Время было военное… - страница 3



– Нет. Думал, вернусь тогда и женюсь. На Машке. Соседке моей. Вместе в школу ходили.

– Юсуп, а у тебя дети есть?

– Пятеро. Мальчик – мальчик, потом девочка – девочка. Последний опять мальчик. А потом война началась. Тяжело им, но моя Зайнаб справляется. Она у меня молодец. Работает учительницей в школе. Ну и мама с отцом помогают. Братья, сестры. Самим тяжело, но помогают. Теперь ещё больше помогать будут.

– Везде тяжело. Как у вас так и у нас – Отто тяжело вздохнул и неожиданно добавил – проклятая война.

– Что с тобой Отто? О чем так тяжело вздыхаешь?

– Ильзе погибнет через год. В сорок четвертом, весной. Под бомбежкой. Так что мы скоро встретимся. Только не знаю радоваться этому или нет.

– Не знаю, что тебе сказать, Отто. Моя Марта доживет до преклонных лет и умрет почтенной матроной, в окружении дочери, зятя и внуков. Так что и я не знаю радоваться мне или огорчаться. Представляешь, если она появиться передо мной такой старушкой.

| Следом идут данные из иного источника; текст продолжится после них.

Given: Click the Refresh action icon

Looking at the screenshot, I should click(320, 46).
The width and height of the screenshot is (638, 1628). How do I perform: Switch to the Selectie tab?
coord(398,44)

– Она появиться перед тобой такой, какой ты её запомнил. Не огорчайся, Фриц.

Долго молчали, глядя в огонь.

Раздался хруст снега под ногами и в круге света появился Шашков.

– Привет честной компании! Как дела братцы кролики? С немчурой сидите? Мы там с ними воюем, а вы тут с ними чаи распиваете.

Юсуп поморщился.

– Что ты так кричишь, Шашков. Как был балабол, так и остался им.

– А чего мне меняться, Юсуп. Нам шутка строить и жить помогает. Ладно, я к вам за огоньком. Дадите головню костер разжечь? И ещё, если угостите махорочкой, век благодарен буду.

– Бери – Отто вытащил свои сигареты.

– Ай спасибочки. А можно я две возьму?

– Возьми.

Снова заскрипел снег. Появился угрюмый солдат с отросшей седой щетиной на худых щеках. Он коротко глянул на сидящих.

– Митрич, ты что ли? И ты видать преставился? – коротко хохотнул Шашков.

– Видать преставился, коли тебя балабола вижу бегающим.

– А чего это ты меня не бегающим представляешь?

Солдат тяжело из под густых бровей посмотрел на Шашкова.

– Тебя ж танковым снарядом разорвало. Почти ничего не осталось.

Шашков снова неуверенно хохотнул:

– Что совсем на кусочки? Во так да! А чего ж хоронить будут?

– Что найдут – то и похоронят. А тебе не все равно?

– Как не всё равно? Я думал, упадет, какая ни будь молодая, на моё хладное тело и обольёт его горючими слезами.

– Да ладно тебе, балабол. Нас всех в общей яме похоронят. Радуйся, что на своей земле легли. Памятник скоро поставят. С фамилиями. Дети приезжать будут. А то ведь потом кто в Польше или в Германии ляжет… – Митрич покачал головой – Ладно, мне тоже огоньку дадите и я пошел.

Шашков и Митрич взяли по головне и зашагали обратно каждый в свою сторону.

– Отто, а где похоронят нас? – Фриц посмотрел на Отто – я ведь католик.

– Тут недалеко. Там будет немецкое кладбище. Могила тоже будет братской. Только приезжать к нам никто не будет.

– Почему к вам никто приезжать не будет?

– Потому Ваня, что у меня родственников не останется после войны. А у Фрица Марта выйдет замуж и ей будет некогда. А у его дочери будет другой отец.

Справа и слева стали появляться огоньки костров. Их становилось все больше и больше. В морозном чистом воздухе, несмотря на туманность, они были хорошо видны.

Вскоре снова раздался хруст снега. Подошел лейтенант Цветков.

– Товарищ лейтенант! Проходите, садитесь тут – Ваня и Юсуп поднялись со своих мест.

Вместе с ними встали и немцы.

– Господин лейтенант, присаживайтесь.